WHAT IS BEING ASKED: Every line in the data must be transcribed exactly.

Stored data entries:

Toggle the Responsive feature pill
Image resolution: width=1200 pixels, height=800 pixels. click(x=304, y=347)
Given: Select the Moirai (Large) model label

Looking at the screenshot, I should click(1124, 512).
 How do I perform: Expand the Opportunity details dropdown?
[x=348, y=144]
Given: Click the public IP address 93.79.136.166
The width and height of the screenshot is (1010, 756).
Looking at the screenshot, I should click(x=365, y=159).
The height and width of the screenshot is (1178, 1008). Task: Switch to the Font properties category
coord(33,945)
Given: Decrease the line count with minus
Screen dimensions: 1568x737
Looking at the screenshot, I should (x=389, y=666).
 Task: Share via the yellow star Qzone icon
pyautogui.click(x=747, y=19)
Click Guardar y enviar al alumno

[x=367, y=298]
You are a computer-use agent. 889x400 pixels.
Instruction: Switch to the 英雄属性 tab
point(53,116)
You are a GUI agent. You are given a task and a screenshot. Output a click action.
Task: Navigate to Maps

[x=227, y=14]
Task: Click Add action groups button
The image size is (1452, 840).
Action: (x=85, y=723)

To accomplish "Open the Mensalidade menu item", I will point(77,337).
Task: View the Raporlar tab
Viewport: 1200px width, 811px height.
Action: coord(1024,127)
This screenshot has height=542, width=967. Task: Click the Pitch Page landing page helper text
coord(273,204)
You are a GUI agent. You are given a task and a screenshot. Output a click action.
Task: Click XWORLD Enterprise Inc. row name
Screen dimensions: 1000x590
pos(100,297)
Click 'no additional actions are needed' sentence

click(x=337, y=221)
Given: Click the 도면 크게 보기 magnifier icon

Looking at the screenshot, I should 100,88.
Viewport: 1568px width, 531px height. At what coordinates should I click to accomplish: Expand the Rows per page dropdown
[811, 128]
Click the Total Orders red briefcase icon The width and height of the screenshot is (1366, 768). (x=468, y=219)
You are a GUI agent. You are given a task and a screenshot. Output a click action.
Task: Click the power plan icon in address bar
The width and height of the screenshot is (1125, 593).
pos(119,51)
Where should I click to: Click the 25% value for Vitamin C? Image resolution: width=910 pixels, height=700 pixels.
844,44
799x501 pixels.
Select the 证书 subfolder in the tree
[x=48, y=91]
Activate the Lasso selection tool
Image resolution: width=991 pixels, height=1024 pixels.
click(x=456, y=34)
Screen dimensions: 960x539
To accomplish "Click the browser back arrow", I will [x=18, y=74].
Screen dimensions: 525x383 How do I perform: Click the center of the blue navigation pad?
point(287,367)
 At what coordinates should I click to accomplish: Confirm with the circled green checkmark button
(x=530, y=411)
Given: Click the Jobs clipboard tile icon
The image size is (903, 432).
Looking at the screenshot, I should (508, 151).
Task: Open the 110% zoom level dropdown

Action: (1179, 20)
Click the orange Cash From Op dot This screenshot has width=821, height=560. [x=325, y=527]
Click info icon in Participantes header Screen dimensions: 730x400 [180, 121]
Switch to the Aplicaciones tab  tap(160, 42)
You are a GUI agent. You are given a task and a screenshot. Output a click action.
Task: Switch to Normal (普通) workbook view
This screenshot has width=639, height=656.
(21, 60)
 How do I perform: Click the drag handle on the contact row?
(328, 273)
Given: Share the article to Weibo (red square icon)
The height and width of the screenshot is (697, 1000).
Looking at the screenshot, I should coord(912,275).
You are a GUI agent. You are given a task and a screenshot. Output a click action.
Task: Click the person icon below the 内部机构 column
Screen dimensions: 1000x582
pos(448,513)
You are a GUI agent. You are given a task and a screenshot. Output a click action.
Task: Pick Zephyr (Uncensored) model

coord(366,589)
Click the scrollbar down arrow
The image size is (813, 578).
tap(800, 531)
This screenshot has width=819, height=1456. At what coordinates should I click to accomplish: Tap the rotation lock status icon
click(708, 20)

WRITTEN ANSWER:
Toggle the Responsive feature pill
Image resolution: width=1200 pixels, height=800 pixels. click(x=304, y=347)
Given: Select the Moirai (Large) model label

Looking at the screenshot, I should click(1124, 512).
 How do I perform: Expand the Opportunity details dropdown?
[x=348, y=144]
Given: Click the public IP address 93.79.136.166
The width and height of the screenshot is (1010, 756).
Looking at the screenshot, I should click(x=365, y=159).
The height and width of the screenshot is (1178, 1008). Task: Switch to the Font properties category
coord(33,945)
Given: Decrease the line count with minus
Screen dimensions: 1568x737
Looking at the screenshot, I should (x=389, y=666).
 Task: Share via the yellow star Qzone icon
pyautogui.click(x=747, y=19)
Click Guardar y enviar al alumno

[x=367, y=298]
You are a computer-use agent. 889x400 pixels.
Instruction: Switch to the 英雄属性 tab
point(53,116)
You are a GUI agent. You are given a task and a screenshot. Output a click action.
Task: Navigate to Maps

[x=227, y=14]
Task: Click Add action groups button
The image size is (1452, 840).
Action: (x=85, y=723)

To accomplish "Open the Mensalidade menu item", I will point(77,337).
Task: View the Raporlar tab
Viewport: 1200px width, 811px height.
Action: coord(1024,127)
This screenshot has height=542, width=967. Task: Click the Pitch Page landing page helper text
coord(273,204)
You are a GUI agent. You are given a task and a screenshot. Output a click action.
Task: Click XWORLD Enterprise Inc. row name
Screen dimensions: 1000x590
pos(100,297)
Click 'no additional actions are needed' sentence

click(x=337, y=221)
Given: Click the 도면 크게 보기 magnifier icon

Looking at the screenshot, I should 100,88.
Viewport: 1568px width, 531px height. At what coordinates should I click to accomplish: Expand the Rows per page dropdown
[811, 128]
Click the Total Orders red briefcase icon The width and height of the screenshot is (1366, 768). (x=468, y=219)
You are a GUI agent. You are given a task and a screenshot. Output a click action.
Task: Click the power plan icon in address bar
The width and height of the screenshot is (1125, 593).
pos(119,51)
Where should I click to: Click the 25% value for Vitamin C? Image resolution: width=910 pixels, height=700 pixels.
844,44
799x501 pixels.
Select the 证书 subfolder in the tree
[x=48, y=91]
Activate the Lasso selection tool
Image resolution: width=991 pixels, height=1024 pixels.
click(x=456, y=34)
Screen dimensions: 960x539
To accomplish "Click the browser back arrow", I will [x=18, y=74].
Screen dimensions: 525x383 How do I perform: Click the center of the blue navigation pad?
point(287,367)
 At what coordinates should I click to accomplish: Confirm with the circled green checkmark button
(x=530, y=411)
Given: Click the Jobs clipboard tile icon
The image size is (903, 432).
Looking at the screenshot, I should (508, 151).
Task: Open the 110% zoom level dropdown

Action: (1179, 20)
Click the orange Cash From Op dot This screenshot has width=821, height=560. [x=325, y=527]
Click info icon in Participantes header Screen dimensions: 730x400 [180, 121]
Switch to the Aplicaciones tab  tap(160, 42)
You are a GUI agent. You are given a task and a screenshot. Output a click action.
Task: Switch to Normal (普通) workbook view
This screenshot has width=639, height=656.
(21, 60)
 How do I perform: Click the drag handle on the contact row?
(328, 273)
Given: Share the article to Weibo (red square icon)
The height and width of the screenshot is (697, 1000).
Looking at the screenshot, I should coord(912,275).
You are a GUI agent. You are given a task and a screenshot. Output a click action.
Task: Click the person icon below the 内部机构 column
Screen dimensions: 1000x582
pos(448,513)
You are a GUI agent. You are given a task and a screenshot. Output a click action.
Task: Pick Zephyr (Uncensored) model

coord(366,589)
Click the scrollbar down arrow
The image size is (813, 578).
tap(800, 531)
This screenshot has width=819, height=1456. At what coordinates should I click to accomplish: Tap the rotation lock status icon
click(708, 20)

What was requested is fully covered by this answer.